This week started off with a bang: I successfully built a program in Python that scraped Newbery Honors winners from a website and dumped them into a .csv file that I could, in turn, dump into Google Sheets for the team to investigate.
As has been the case with much of my work in DH so far, the breakthrough was made possible by a combination of online tutorials, trial and error, and logic. While I’d consulted tutorials last week, the majority of them walked me through sample scrapes that were unique to the site being scraped. Monday, though, I found a good introductory tutorial that focused on the big picture of web scraping as it worked through its sample rather than merely giving me code. The tutorial stressed how essential it is to study the architecture of the HTML you want to scrape first—to be able to articulate the sequence of the patterns of code that can isolate the data you need.
In the case of the site I found, the HTML was fairly basic and ambiguous. Instead of using helpful designations such as consistent and unique spans and classes to indicate titles, authors, and dates, the code organized all of the information on the page—introduction, visuals, and Honor book data alike—in rows in a table. So, I had to first use trial and error to isolate the rows that contained the book data, which turned out to be the range of cells [-323:-2]. (Yes, I realize that my range could have been positive, but I thought it easiest to work backward, since the book data extended to nearly the bottom of the page.) The dates of the Honors were tucked, fortunately, in separate cells in the table with a class designation of <td class=”order”>, so that was easy enough to scrape. But both the title and the author for each book were nestled in one table cell for each book, and each had its own anchor tag, which made for tricky disambiguation.
Fortunately, I’d seen Patrick Smyth in a workshop last year parse text by a specific word—maybe it was bylines in newspaper articles, though I don’t really recall. So, employing a bit of logic, I extracted the text of the <td> cells without the class of “order,” and then split that text at the “ by ” juncture, assigning the text prior to the it () as the title, and after it ([-1]) to the author. Worked like a charm. The rest of the code, which was easy to adapt from the tutorial, turned all of that into a dataframe (a new term for me!) suitable for exportation to a .csv file.
I’m particularly proud of the program for two reasons. First, it is only 17 lines of actual code—far more efficient than any other Python program I’ve written. Second, I employed a trick I learned in Patrick’s software lab last spring: writing comments as a way to solidify my own understanding of my code. So, I feel I am ready to continue to scrape sites as our crew looks at other award winners. (This practice proved to have extra benefits, as our team is interested in learning from each other, and Emily happily mentioned in Tuesday’s class that the comments helped her understand the code too.)
After generating the .csv file, I cleaned the data as I had done with Georgette’s set last week. Again, I saw and documented a slew of potential issues that might prove tricky as we bring this data into Tableau, such as accent marks in author names and even an obviously erroneous attribution of an author as “See and Read” rather than Miska Miles. With both data sets on the Medal winners and Honors winners cleaned, I popped them into Google Sheets for us all to explore and expand. The rest of the week was spent adding to the data set beyond what scraping can do, as Emily and I began to investigate the identities of the books’ protagonists as well as the identities of the Honor authors.
As has been my experience with all data gathering, the realities of the data revealed limitations in our spreadsheet. For example, we didn’t have a uniform approach to protagonists who weren’t human (some were animals, some animals’ nationalities actually mattered in the story, one protagonist was a steam engine, and one story revolved around a family of dolls). Nor did we have a way to indicate multiple protagonists, as is the case for collections of stories or novels with sibling pairs or families in main roles.

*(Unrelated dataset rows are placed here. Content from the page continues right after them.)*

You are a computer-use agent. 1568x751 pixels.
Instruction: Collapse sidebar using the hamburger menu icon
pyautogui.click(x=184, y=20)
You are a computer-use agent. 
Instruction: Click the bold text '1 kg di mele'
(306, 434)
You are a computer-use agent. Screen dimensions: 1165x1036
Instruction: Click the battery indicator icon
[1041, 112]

As our team discussed in both of our Skype sessions so far, the most important task this upcoming week is to resolve how to deduce, ascribe, and name the identity markers we have already begun to record. As my own students have been studying the Harlem Renaissance this winter, I am reminded that the inaugural year of the Newbery Awards came on the heels of the two-year experiment of the Brownies’ Book—a magazine created by W.E.B. Du Bois and Jessie Fauset to provide black American kids a way to see themselves in print, countering either the predominant white faces normalized in children’s literature of the time or the stereotypes of nonwhite children that abounded. (In fact, I found a 1919 letter from Du Bois responding himself to an inquiry about the use of racial terms in the Brownies’ Book in which he writes, “So long as the masses of educated people are agreed upon the significance of a word, it is impossible for you or me to ignore it, simply because we do not like it.”) So, Georgette will reach out to a host of experts in addition to the help she’s already found from founder of the Diverse Book Finder, and Meg and I will scour the online literature in hopes of additional clarity as we move forward.
As I’ve learned that the Brownies’ Book is due for rerelease this year, in honor of the 100 years since its initial publication, our work seems very timely.